### Set problem 1
Answer these questions using the missionary letter:
(a) What did the first speaker in Sacrament meeting talk about?
(b) What was the topic of Sunday night's fireside?
(c) What words were printed on the shirt S wore to the fireside?
### Set problem 2
Decide whether each statement below agrees with the missionary letter. Answer yes or no, and quote the words from the letter that settle it.
(a) The second speaker in Sacrament meeting spoke on charity and speaking kind words.
(b) The less active member and her non member husband arrived late to the fireside.
(c) The writer now knows what they did to upset the woman.
### Set problem 3
Resume the missionary letter about a difficult week, starting after its final sentence.

### Document section
--------

So, with all of those events, we went to play our musical number. God truly guided my hands. Many people, including this woman, came up to us after and told us how much they enjoyed our number. Music truly invites the spirit much faster than anything else. I think it helped soften her heart.
The talks in Sacrament meeting were once again geared towards me. The fist speaker talked about prayer, and the second spoke on charity and speaking kind words. “Imagine being on the receiving end of unkind words” he said. Ha.
Through this mortifying experience, however, I learned a billion lessons on humility, prayer, charity, forgiveness, and Christlike love. I’m still a little rattled because I still don’t know what we did. But the more I think about it, the more I don’t think it matters. What we needed to learn from this was how to respond in a Christlike way, and how to earn trust though service. You can’t assume that people know that you love and appreciate them. You need to let them know. … That’s a President Monson quote from somewhere…
Which brings me to Sunday night’s fireside. Remember those invitations we dropped off Saturday night? One of our less actives and her non member husband were there! They were early even!! Our investigator, S came as well 🙂 It was really well attended. Anywho, the fireside was on communication. ANOTHER lesson directly for me. I think this whole kerfuffle was instigated by poor communication, and was fixed with humility and prayer. Well, if you want to call it fixed. We’ll find out later. S, having no idea what the topic of the fireside was, wore a shirt to the fireside that said “Good Talker. Bad Listener.” How ironic 😛
So. My thought for the week is: Don’t judge. Unless if you have a missionary companion who is within sight and sound every single second of every single day, then you don’t have the right to judge someone else’s actions. Even if you do see them every second of the day you STILL don’t know what goes on in their head and you again still do not have the right to judge them. I still don’t know what’s going on in this woman’s life, so maybe we had done or not done something that was just the last push that she needed to make everything tumble over. We’ve gotta turn the other cheek and seek to act as Christ would. Pray for charity. I’ll be doing a lot of that myself.

--------

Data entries
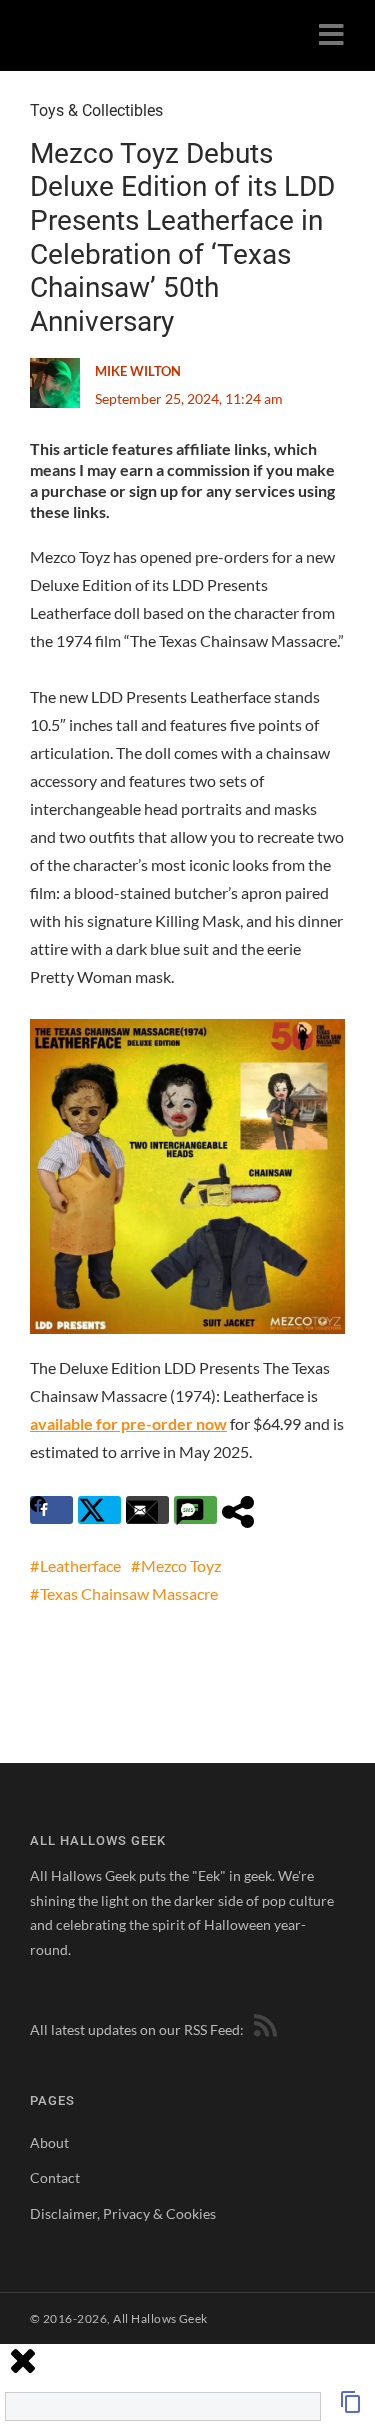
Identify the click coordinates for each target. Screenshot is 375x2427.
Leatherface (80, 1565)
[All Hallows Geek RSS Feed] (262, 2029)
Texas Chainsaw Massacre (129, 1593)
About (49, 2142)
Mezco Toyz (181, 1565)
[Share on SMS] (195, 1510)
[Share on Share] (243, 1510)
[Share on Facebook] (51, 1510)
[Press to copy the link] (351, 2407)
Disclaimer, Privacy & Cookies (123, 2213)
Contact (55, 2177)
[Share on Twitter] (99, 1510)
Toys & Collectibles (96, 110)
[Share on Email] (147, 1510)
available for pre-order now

--------

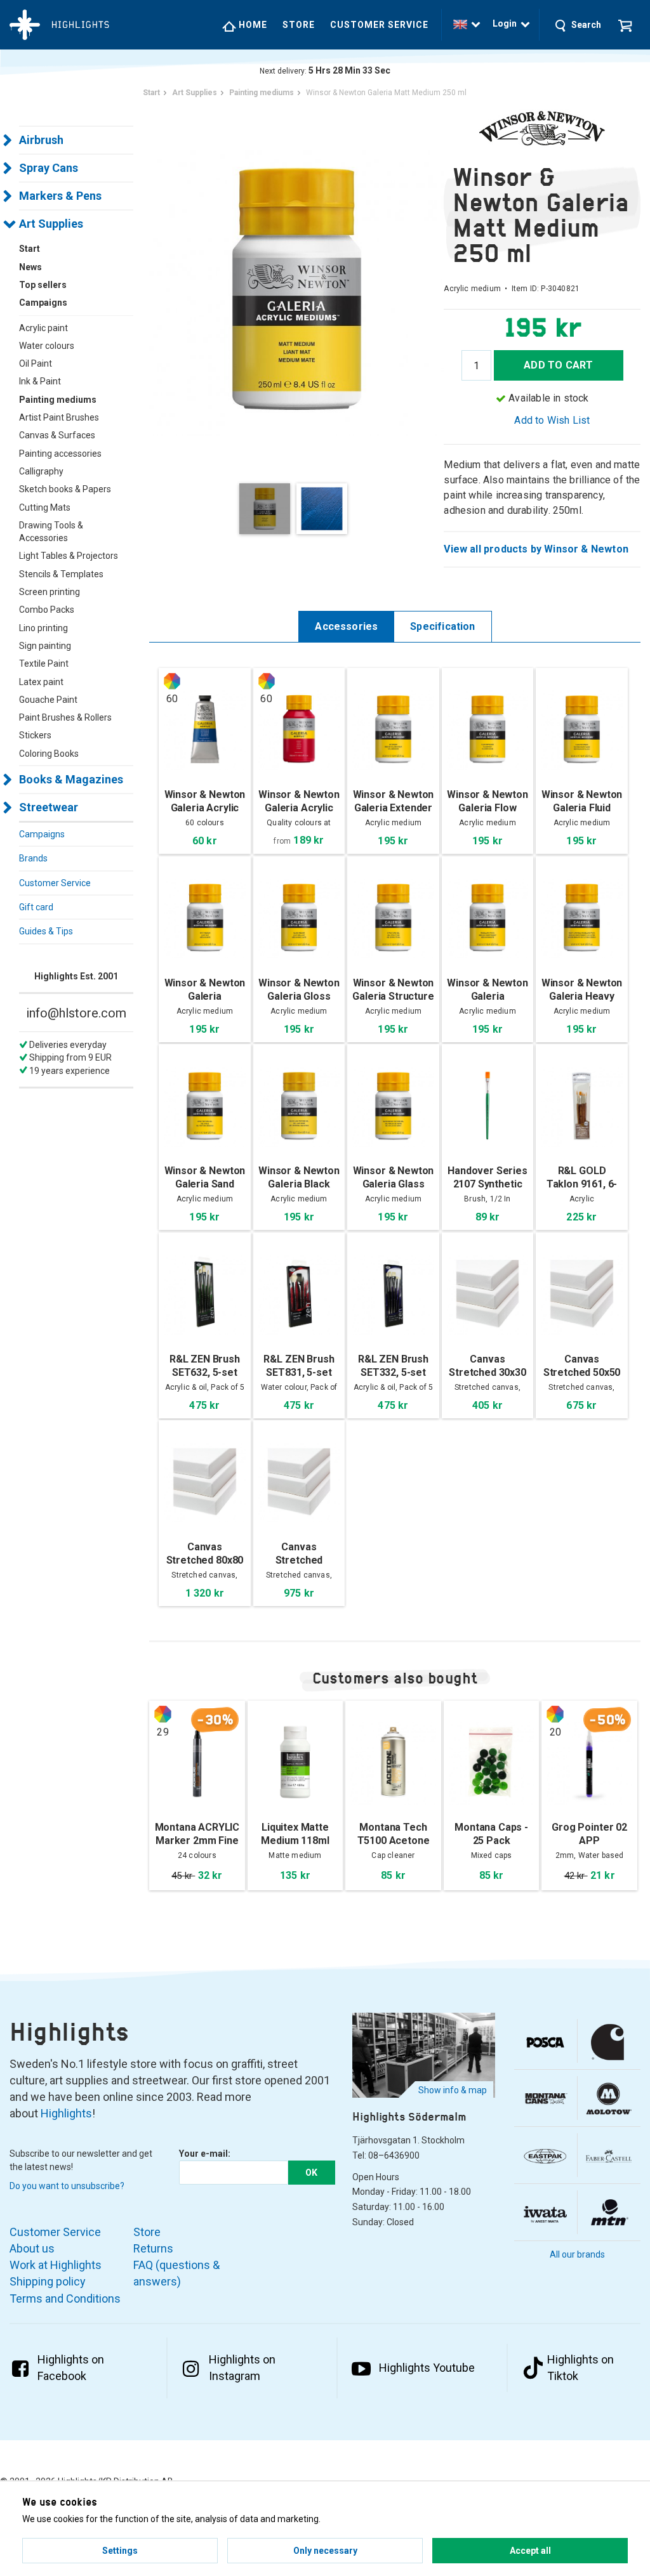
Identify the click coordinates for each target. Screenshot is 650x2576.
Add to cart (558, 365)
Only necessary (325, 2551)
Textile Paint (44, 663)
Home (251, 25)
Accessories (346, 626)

--------

### Reply 1
(a) Prayer.
(b) Communication.
(c) "Good Talker. Bad Listener."

### Reply 2
(a) Yes: "the second spoke on charity and speaking kind words"
(b) No: "They were early even!!"
(c) No: "I still don’t know what we did."

### Reply 3
I was so scared to walk into church that morning because I was so afraid that her sentiments were echoed by other members of the ward. As more and more members started to greet us, I realized that wasn’t true… But regardless, it was hard to walk into a building that I loved so much feeling so scrutinized. Which made me wonder about how less-active members must feel walking back into a chapel for the first time… especially if they had been offended in the past. I definitely feel more empathy for them now.
On a happy note, three of the less-actives that we’ve been working with are no longer less-active 🙂
So, that’s my week. Haven’t had much sleep. We received a lot of instruction from a lot of different people in a lot of different ways, and I have a lot to work on. I’ve changed a lot since coming on this mission thing, and still have a long ways to go. The Gospel of Jesus Christ is a way of life. Eternal progression.